Festival international de jazz de Port-au-Prince | 14e édition

Moment magique, Yilian Cañizares chante Erzulie au PaPJazz

Publié le 2020-01-22 | Le Nouvelliste

C’était un moment magique au festival international de jazz de Port-au-Prince de voir chanter la Cubano-Suisse Yilian Cañizares. Elle chantait et dansait Erzulie, la reine de l’amour, le samedi 18 janvier, sur la scène Heineken de l’hôtel Karibe. Sa rencontre avec les artistes haïtiens, en 2017, notamment avec la famille de Théodore Beaubrun de Boukman Eksperyans, va l’amener à la culture de ses ancêtres africains. Elle l'a confessé elle-même au public. 

Ylian a beaucoup résisté à Erzulie, la reine de l’amour du panthéon voudou. Un soir d'insomnie, aux petites heures de l’aube, vers deux heures du matin, elle metta toute sa fragilité dans une ballade à la déesse de l’amour. 

Accompagnée par Paul Beaubrun, du bassiste mozambicain Childo Tomas, du percussionniste cubain Inor Sotolongo et du batteur de Nola Black Samouraï, le violon et la voix d’Yliian emplissaient la nuit d’une sensibilité créole nostalgique mêlée de tendresse et de légèreté.

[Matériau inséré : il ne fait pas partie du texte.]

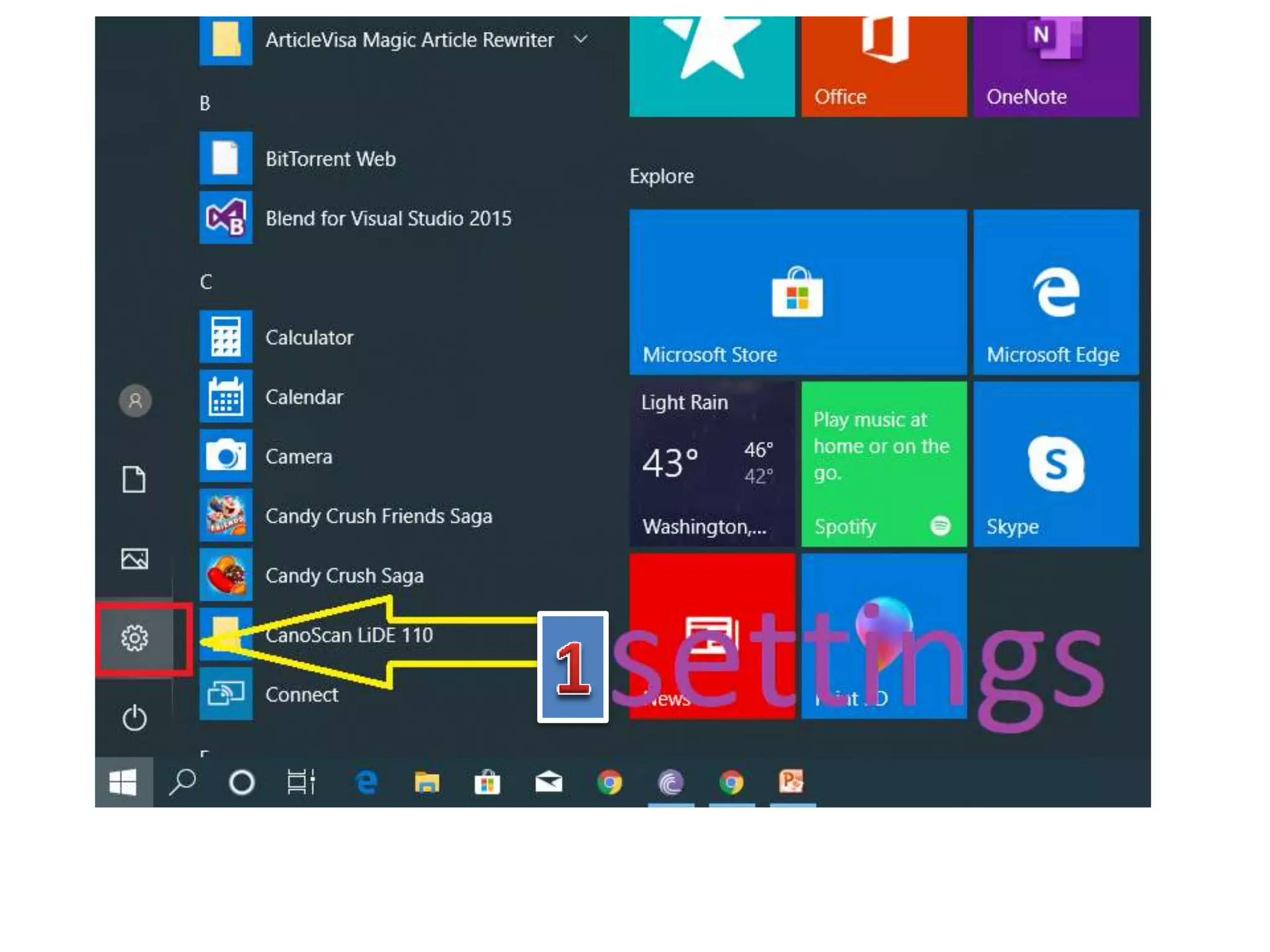Viewport: 1270px width, 952px height.
Task: Click the Windows Start button in the taskbar
Action: pos(123,782)
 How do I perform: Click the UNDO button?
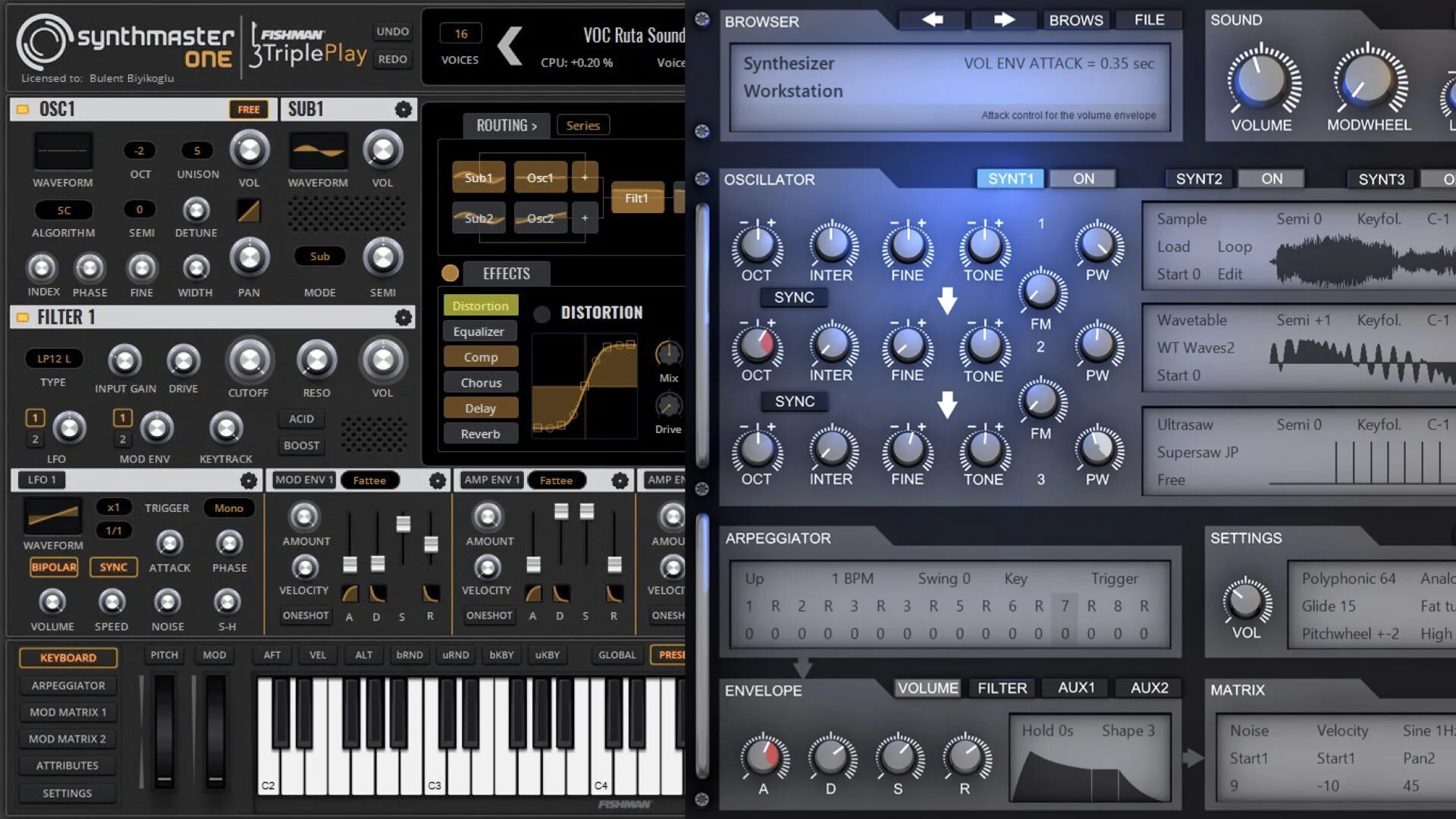[x=392, y=32]
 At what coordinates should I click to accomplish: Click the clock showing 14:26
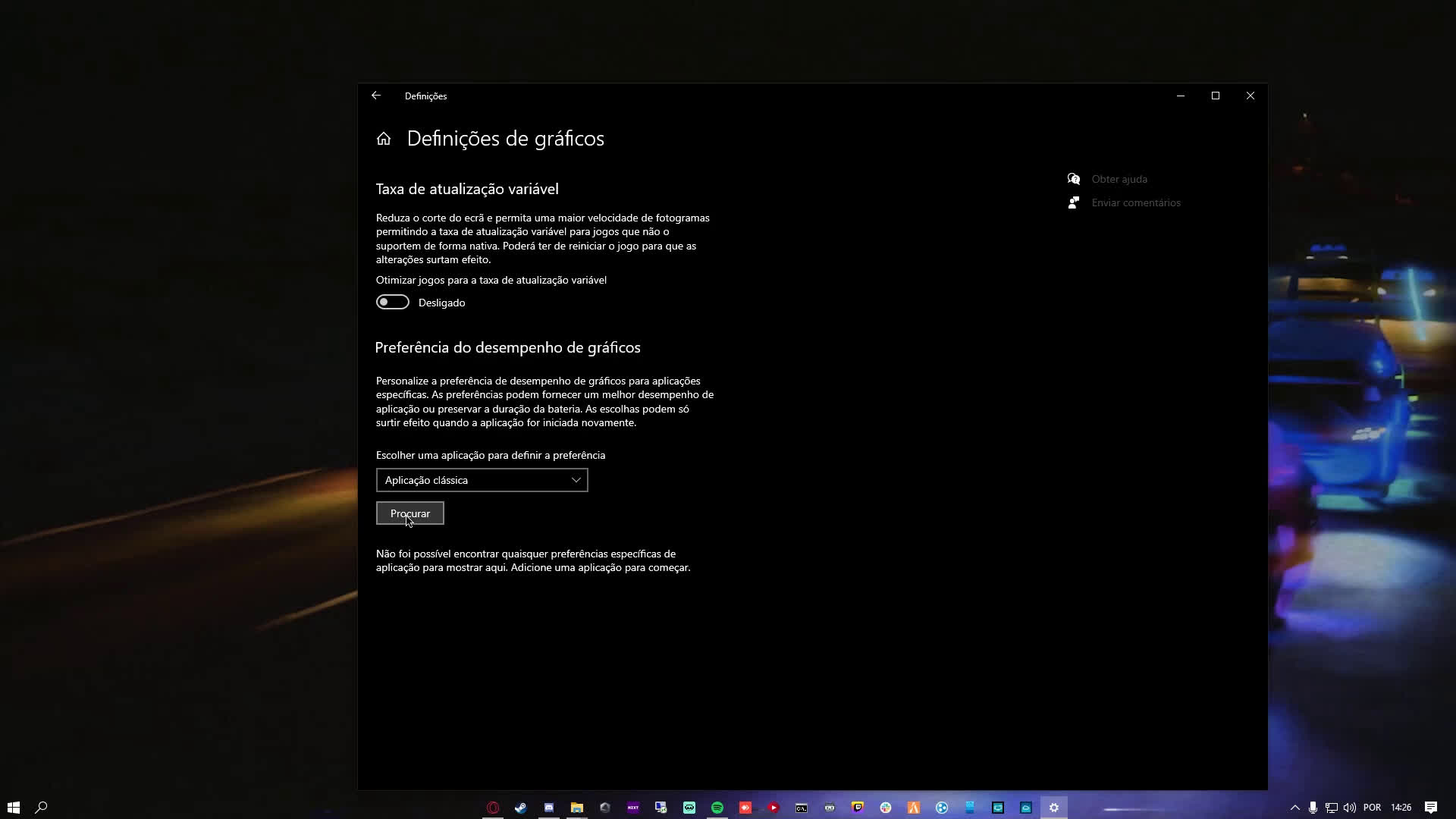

Son nouvel album, «Erzulie», servi dans la nuit de Pétion-Ville, a permis au public de redécouvrir cette Havanaise qui manie son violon avec maestria. 

La Yilian est une grande classique, elle invite dans sa palette musicale l’Europe, l’Afrique et les Caraïbes. Les souffles s’entrecroisaient sur les cordes frottées de cette instrumentiste : Stephan Grapelli, Omar Sosa, Chucho Valdez, Richard Bona, le violon tzigane, les rituels yoruba, la spiritualité vodou d’Haïti, la santeria de Cuba et la pop-rock. C’est tout ce mélange qui conduira à ces albums : 2009 – Caminos; 2011 - Somos Ochumare; 2013 – Ochumare; 2015 – Invocación; 2018 – Aguas; 2019 – Erzulie.

Yilian est une étoile montante dans l’univers du jazz. Elle suit sa route et rencontre des musiciens qui l’inspirent. L’instant partagé sur scène avec Paul Beaubrun, un enfant biberonné à la musique racine et nageant dans les eaux du rock et du blues, est inoubliable.

Toute la sensualité afrocubaine dans une coulée de jazz et de rock au Festival international de jazz de Port-au-Prince était rendue avec élégance, énergie et passion furieusement jazz sur la scène Heineken du Karibe.